С тех пор проба манту у меня перестала безобразничать, но одноклассники все равно звали меня до седьмого класса Чахоткой (после чего, не знаю уж, почему, переименовали в Мамонта или в Хобот). Петруца проучилась у нас в классе до конца триместра, потом переехала с родителями в другой район, и они перевели ее в тамошнюю школу. Сейчас она работает продавщицей в часовом отделе магазина «Кокор». Я иногда захожу туда, не слишком часто, задаю ей какой-нибудь вопрос… Она отвечает профессионально, скользнув по мне взглядом. Через тридцать лет это нормально, чтобы она меня не узнала.

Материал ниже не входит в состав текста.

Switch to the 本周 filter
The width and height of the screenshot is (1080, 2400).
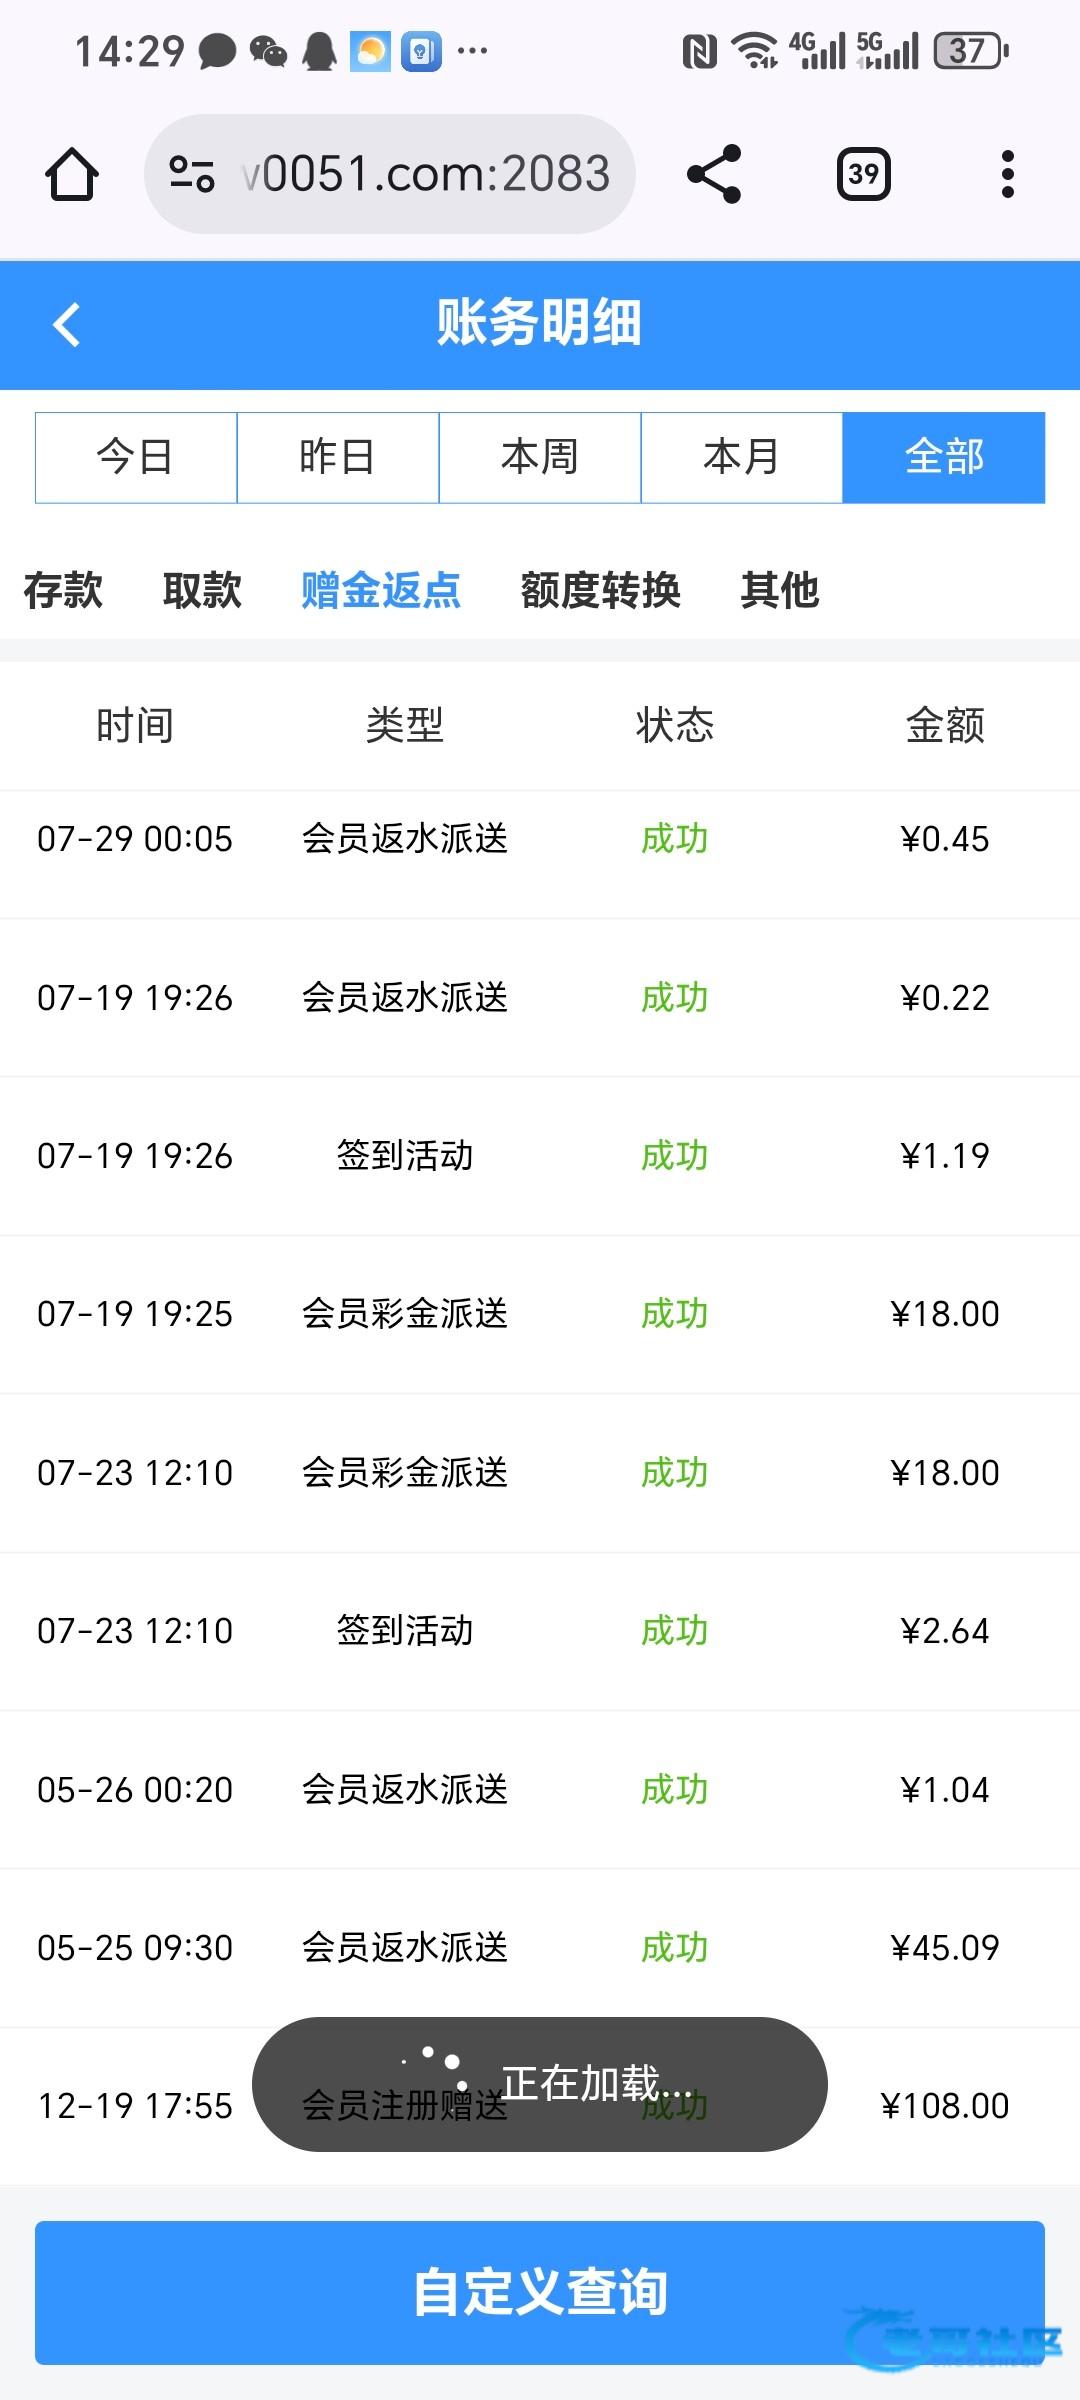(x=540, y=457)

«…A lovely little Jewish princess…»[14]
Критики классифицируют писателей кто во что горазд: по сродству, по поколению, по группе духа и по литературным течениям, но, дай мне волю, я бы с таким же успехом разделил писателей на тех, у кого было мало женщин, и на тех, у кого женщин было много. Не стану здесь входить в подробности, хотя бы и важные, то есть: что значит иметь женщину, почему я говорю только о писателях-мужчинах, как быть с писателями-геями и т. п… Писателей, у которых было в жизни много женщин, узнаешь немедленно: в их книгах женские персонажи — вроде роботов, все как одна — длинноволосые блондинки с большими грудями и круглыми попами. Приходят, когда позовешь, и исчезают, когда акт — дай ему, трахни ее! — доведен до благополучного завершения. Близость с женщиной для них — явление из того же ряда, что перерыв на обед или партия в теннис.
Те же, напротив, у кого было мало женщин (я не говорю о несчастных, у которых женщин не было вообще, случается и такое), имеют маниакальную тенденцию исписывать десятки страниц оттенками их улыбки, поворачивать всеми гранями каждое их словечко, философствовать о женственности как архетипе, накручивать мистику вокруг великих богинь любви и смерти. Рассусоливают то есть тех двух-трех злополучных женщин, с которыми имели дело, как будто хотят таким образом восполнить, через качество письма, количественный дефицит опыта. Так что, как бы мы ни старались, нам не избежать дилеммы: на одном конце спектра — метафизика, на другом — нежная часть женской анатомии.
Увы, я принадлежу к тем, кто ближе к метафизике в этом континууме женскости. О тех нескольких женщинах (но каких женщинах!), которые оказали честь моему разуму, моей жизни и моей постели, я писал десятки раз. Волюты их тела, овы их рта, меандры их капризов не были обойдены на страницах, скомканных и горячих, как простыни одинокого мужчины. Бесчисленное множество раз я блуждал по мерзлому и пустому музею под сводами собственного черепа, без конца разглядывая считаные экспонаты: спектральных женщин в сотни раз выше меня, поднятых на цоколи из золота и слоновой кости с ониксовыми табличками, где были выбиты их имена. Этих женщин я знаю, как самого себя. Они, стареющие в безвестности в том или ином уголке света, который стареет в свою очередь, определенно оставили отпечаток на азотистом серебре моих страниц и живут там молодыми и восхитительными, не тронутыми заботами и ностальгией.